My wife and I got married last April, right after our wedding she found some texts in my phone that were just me talking to my best friends girlfriend (nothing ever happened she was just a good friend) that was pretty much the beginning of the fighting. She accused me of cheating on her with any girl that was in my email or I would talk to. Slowly I stopped talking to any girl that had been in my life, after that she went after my friends saying they were a bad influence, one by one she made me cut off connections. Now I am pretty much alone, I have her and that is about it, but it still continues, if I am walking on the street and a girl walks by she accuses me of checking her out and pretty much tells me what I am trying to cheat on her and she had not been with me I would have gone after her. Its getting ridiculous. Two days ago a old friend who happens to be a girl emailed me it was just a general email asking me how I was, I detelted it becuase I did not want to get into a fight over something so small, but my wife checked my email and went to the trash folder and found it. Again she is accusing me of cheating on her. I really do not know what to do, I have tried to talk to her, but its only yelling from her. I am tired of being accused of being a cheater and a liar, I have never cheated on her and as for lying, I try not to but sometimes I feel its better then getting into a fight.

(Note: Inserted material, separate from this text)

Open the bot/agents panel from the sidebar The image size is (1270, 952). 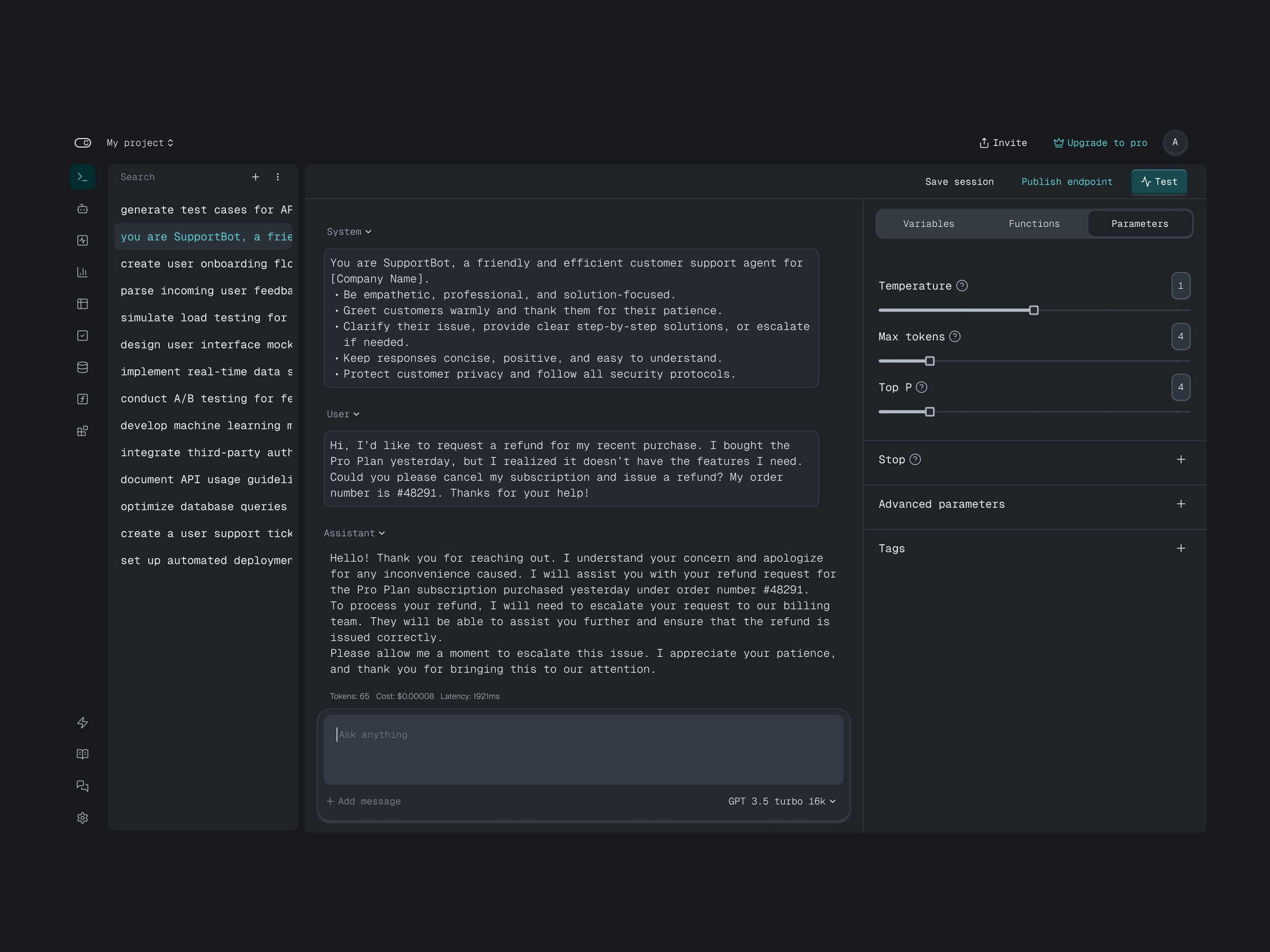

I am so tired of the fighting, I feel so sad all time, I never see any friends I just work and come home and wait for her phone calls, I don't fell like living like this anymore and she doenst seem to care about how she is effecting me. Divorce is a tough thing to even think of but she is still in India and would be coming over in April, I think it might be better to end this before it really starts or i just completely lose it and do something dumb. I am open to any advice.....


----------



## troy (Jan 30, 2011)

This is certainly not a good start to a marriage. Have you had enough time to get to know your wife better before marriage? I suggest you let her know how her behaviour is a problem for you now, and you are concerned it will become worse when you start living together.

Are there more surprizes to come from her when you start living together? Something to keep in mind. If her controlling behaviour and distrust continues, it wont' be too long before you become a doormat in order to please her every wish. The worst thing you can allow to happen in a marriage is to stop being the man you are and become a wuss.

No woman wants a wuss. Even though they are the ones that usually drive some of us into becoming one; me included.


----------